WHAT YOU SHOULD DO: Return the records below exactly as they are written.

(Dataset entries)
=== Begin Enclosure ===

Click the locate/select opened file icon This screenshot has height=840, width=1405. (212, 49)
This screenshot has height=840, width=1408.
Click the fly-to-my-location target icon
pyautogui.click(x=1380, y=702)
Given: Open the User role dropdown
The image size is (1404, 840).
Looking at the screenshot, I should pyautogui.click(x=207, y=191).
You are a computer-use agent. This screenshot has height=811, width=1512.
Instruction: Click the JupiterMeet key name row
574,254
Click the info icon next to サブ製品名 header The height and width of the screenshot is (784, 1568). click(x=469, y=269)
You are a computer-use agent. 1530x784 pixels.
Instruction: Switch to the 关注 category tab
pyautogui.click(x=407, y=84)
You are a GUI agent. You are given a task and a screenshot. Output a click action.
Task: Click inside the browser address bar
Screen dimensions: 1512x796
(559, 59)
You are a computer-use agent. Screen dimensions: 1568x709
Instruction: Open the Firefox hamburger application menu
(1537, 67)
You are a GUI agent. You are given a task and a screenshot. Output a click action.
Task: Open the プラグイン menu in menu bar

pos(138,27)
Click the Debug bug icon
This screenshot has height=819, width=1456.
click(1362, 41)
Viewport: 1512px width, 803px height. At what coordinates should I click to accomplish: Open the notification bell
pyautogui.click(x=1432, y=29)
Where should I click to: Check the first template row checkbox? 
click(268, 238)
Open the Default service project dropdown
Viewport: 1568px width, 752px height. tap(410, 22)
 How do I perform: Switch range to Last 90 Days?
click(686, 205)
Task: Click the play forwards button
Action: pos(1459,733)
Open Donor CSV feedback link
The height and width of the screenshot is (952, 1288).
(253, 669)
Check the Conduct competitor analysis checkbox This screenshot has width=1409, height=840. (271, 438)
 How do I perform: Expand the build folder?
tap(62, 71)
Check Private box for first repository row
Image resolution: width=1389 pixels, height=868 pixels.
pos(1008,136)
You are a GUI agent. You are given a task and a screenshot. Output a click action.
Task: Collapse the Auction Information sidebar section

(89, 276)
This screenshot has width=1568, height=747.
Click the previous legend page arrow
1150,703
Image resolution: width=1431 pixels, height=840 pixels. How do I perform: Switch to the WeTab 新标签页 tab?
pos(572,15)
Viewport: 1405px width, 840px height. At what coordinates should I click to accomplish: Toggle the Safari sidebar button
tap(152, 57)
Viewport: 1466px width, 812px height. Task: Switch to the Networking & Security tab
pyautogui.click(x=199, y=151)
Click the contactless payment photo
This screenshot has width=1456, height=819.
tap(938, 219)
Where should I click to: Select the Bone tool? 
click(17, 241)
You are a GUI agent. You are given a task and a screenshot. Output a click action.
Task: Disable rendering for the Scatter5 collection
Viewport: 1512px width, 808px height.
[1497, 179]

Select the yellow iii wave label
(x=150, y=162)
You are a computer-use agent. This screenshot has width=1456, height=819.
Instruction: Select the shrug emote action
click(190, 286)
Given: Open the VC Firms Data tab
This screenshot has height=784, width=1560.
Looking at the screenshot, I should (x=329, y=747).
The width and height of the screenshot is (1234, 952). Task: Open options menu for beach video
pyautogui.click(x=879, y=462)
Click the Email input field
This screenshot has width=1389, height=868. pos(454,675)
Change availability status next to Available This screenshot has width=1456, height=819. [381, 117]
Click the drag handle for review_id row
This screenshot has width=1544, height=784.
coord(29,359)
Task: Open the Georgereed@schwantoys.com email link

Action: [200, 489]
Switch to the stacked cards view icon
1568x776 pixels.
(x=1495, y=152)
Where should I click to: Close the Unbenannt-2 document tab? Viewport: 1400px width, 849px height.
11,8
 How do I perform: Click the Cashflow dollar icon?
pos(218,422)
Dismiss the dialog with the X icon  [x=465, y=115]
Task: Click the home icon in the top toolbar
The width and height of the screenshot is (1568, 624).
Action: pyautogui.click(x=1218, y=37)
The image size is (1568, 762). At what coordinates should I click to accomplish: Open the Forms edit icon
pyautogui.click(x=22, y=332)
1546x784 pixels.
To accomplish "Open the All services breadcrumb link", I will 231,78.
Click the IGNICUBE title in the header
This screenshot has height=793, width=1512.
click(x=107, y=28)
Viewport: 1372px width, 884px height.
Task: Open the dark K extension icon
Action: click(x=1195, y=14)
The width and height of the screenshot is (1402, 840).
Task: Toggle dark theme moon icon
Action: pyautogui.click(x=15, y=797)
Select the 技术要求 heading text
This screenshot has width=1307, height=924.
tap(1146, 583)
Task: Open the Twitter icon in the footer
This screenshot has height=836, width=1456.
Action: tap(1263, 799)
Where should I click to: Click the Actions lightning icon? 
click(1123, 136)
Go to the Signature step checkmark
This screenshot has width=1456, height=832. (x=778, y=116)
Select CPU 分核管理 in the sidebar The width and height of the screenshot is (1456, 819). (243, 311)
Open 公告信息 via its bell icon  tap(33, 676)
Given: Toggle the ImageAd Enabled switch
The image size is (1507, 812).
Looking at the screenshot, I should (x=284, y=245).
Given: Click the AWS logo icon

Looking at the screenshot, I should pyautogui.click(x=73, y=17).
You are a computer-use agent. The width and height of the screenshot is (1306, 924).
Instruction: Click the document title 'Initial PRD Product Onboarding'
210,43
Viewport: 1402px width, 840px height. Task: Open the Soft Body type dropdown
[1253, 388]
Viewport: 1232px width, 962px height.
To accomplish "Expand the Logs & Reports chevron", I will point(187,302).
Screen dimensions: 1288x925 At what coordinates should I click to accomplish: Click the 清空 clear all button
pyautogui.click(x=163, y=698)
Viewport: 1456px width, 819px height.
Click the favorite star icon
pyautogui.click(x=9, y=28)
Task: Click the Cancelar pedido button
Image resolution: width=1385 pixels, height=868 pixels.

=== End Enclosure ===

EXERCISE OUTPUT:
Click the locate/select opened file icon This screenshot has height=840, width=1405. (212, 49)
This screenshot has height=840, width=1408.
Click the fly-to-my-location target icon
pyautogui.click(x=1380, y=702)
Given: Open the User role dropdown
The image size is (1404, 840).
Looking at the screenshot, I should pyautogui.click(x=207, y=191).
You are a computer-use agent. This screenshot has height=811, width=1512.
Instruction: Click the JupiterMeet key name row
574,254
Click the info icon next to サブ製品名 header The height and width of the screenshot is (784, 1568). click(x=469, y=269)
You are a computer-use agent. 1530x784 pixels.
Instruction: Switch to the 关注 category tab
pyautogui.click(x=407, y=84)
You are a GUI agent. You are given a task and a screenshot. Output a click action.
Task: Click inside the browser address bar
Screen dimensions: 1512x796
(559, 59)
You are a computer-use agent. Screen dimensions: 1568x709
Instruction: Open the Firefox hamburger application menu
(1537, 67)
You are a GUI agent. You are given a task and a screenshot. Output a click action.
Task: Open the プラグイン menu in menu bar

pos(138,27)
Click the Debug bug icon
This screenshot has height=819, width=1456.
click(1362, 41)
Viewport: 1512px width, 803px height. At what coordinates should I click to accomplish: Open the notification bell
pyautogui.click(x=1432, y=29)
Where should I click to: Check the first template row checkbox? 
click(268, 238)
Open the Default service project dropdown
Viewport: 1568px width, 752px height. tap(410, 22)
 How do I perform: Switch range to Last 90 Days?
click(686, 205)
Task: Click the play forwards button
Action: pos(1459,733)
Open Donor CSV feedback link
The height and width of the screenshot is (952, 1288).
(253, 669)
Check the Conduct competitor analysis checkbox This screenshot has width=1409, height=840. (271, 438)
 How do I perform: Expand the build folder?
tap(62, 71)
Check Private box for first repository row
Image resolution: width=1389 pixels, height=868 pixels.
pos(1008,136)
You are a GUI agent. You are given a task and a screenshot. Output a click action.
Task: Collapse the Auction Information sidebar section

(89, 276)
This screenshot has width=1568, height=747.
Click the previous legend page arrow
1150,703
Image resolution: width=1431 pixels, height=840 pixels. How do I perform: Switch to the WeTab 新标签页 tab?
pos(572,15)
Viewport: 1405px width, 840px height. At what coordinates should I click to accomplish: Toggle the Safari sidebar button
tap(152, 57)
Viewport: 1466px width, 812px height. Task: Switch to the Networking & Security tab
pyautogui.click(x=199, y=151)
Click the contactless payment photo
This screenshot has width=1456, height=819.
tap(938, 219)
Where should I click to: Select the Bone tool? 
click(17, 241)
You are a GUI agent. You are given a task and a screenshot. Output a click action.
Task: Disable rendering for the Scatter5 collection
Viewport: 1512px width, 808px height.
[1497, 179]

Select the yellow iii wave label
(x=150, y=162)
You are a computer-use agent. This screenshot has width=1456, height=819.
Instruction: Select the shrug emote action
click(190, 286)
Given: Open the VC Firms Data tab
This screenshot has height=784, width=1560.
Looking at the screenshot, I should (x=329, y=747).
The width and height of the screenshot is (1234, 952). Task: Open options menu for beach video
pyautogui.click(x=879, y=462)
Click the Email input field
This screenshot has width=1389, height=868. pos(454,675)
Change availability status next to Available This screenshot has width=1456, height=819. [381, 117]
Click the drag handle for review_id row
This screenshot has width=1544, height=784.
coord(29,359)
Task: Open the Georgereed@schwantoys.com email link

Action: [200, 489]
Switch to the stacked cards view icon
1568x776 pixels.
(x=1495, y=152)
Where should I click to: Close the Unbenannt-2 document tab? Viewport: 1400px width, 849px height.
11,8
 How do I perform: Click the Cashflow dollar icon?
pos(218,422)
Dismiss the dialog with the X icon  [x=465, y=115]
Task: Click the home icon in the top toolbar
The width and height of the screenshot is (1568, 624).
Action: pyautogui.click(x=1218, y=37)
The image size is (1568, 762). At what coordinates should I click to accomplish: Open the Forms edit icon
pyautogui.click(x=22, y=332)
1546x784 pixels.
To accomplish "Open the All services breadcrumb link", I will 231,78.
Click the IGNICUBE title in the header
This screenshot has height=793, width=1512.
click(x=107, y=28)
Viewport: 1372px width, 884px height.
Task: Open the dark K extension icon
Action: click(x=1195, y=14)
The width and height of the screenshot is (1402, 840).
Task: Toggle dark theme moon icon
Action: pyautogui.click(x=15, y=797)
Select the 技术要求 heading text
This screenshot has width=1307, height=924.
tap(1146, 583)
Task: Open the Twitter icon in the footer
This screenshot has height=836, width=1456.
Action: tap(1263, 799)
Where should I click to: Click the Actions lightning icon? 
click(1123, 136)
Go to the Signature step checkmark
This screenshot has width=1456, height=832. (x=778, y=116)
Select CPU 分核管理 in the sidebar The width and height of the screenshot is (1456, 819). (243, 311)
Open 公告信息 via its bell icon  tap(33, 676)
Given: Toggle the ImageAd Enabled switch
The image size is (1507, 812).
Looking at the screenshot, I should (x=284, y=245).
Given: Click the AWS logo icon

Looking at the screenshot, I should pyautogui.click(x=73, y=17).
You are a computer-use agent. The width and height of the screenshot is (1306, 924).
Instruction: Click the document title 'Initial PRD Product Onboarding'
210,43
Viewport: 1402px width, 840px height. Task: Open the Soft Body type dropdown
[1253, 388]
Viewport: 1232px width, 962px height.
To accomplish "Expand the Logs & Reports chevron", I will point(187,302).
Screen dimensions: 1288x925 At what coordinates should I click to accomplish: Click the 清空 clear all button
pyautogui.click(x=163, y=698)
Viewport: 1456px width, 819px height.
Click the favorite star icon
pyautogui.click(x=9, y=28)
Task: Click the Cancelar pedido button
Image resolution: width=1385 pixels, height=868 pixels.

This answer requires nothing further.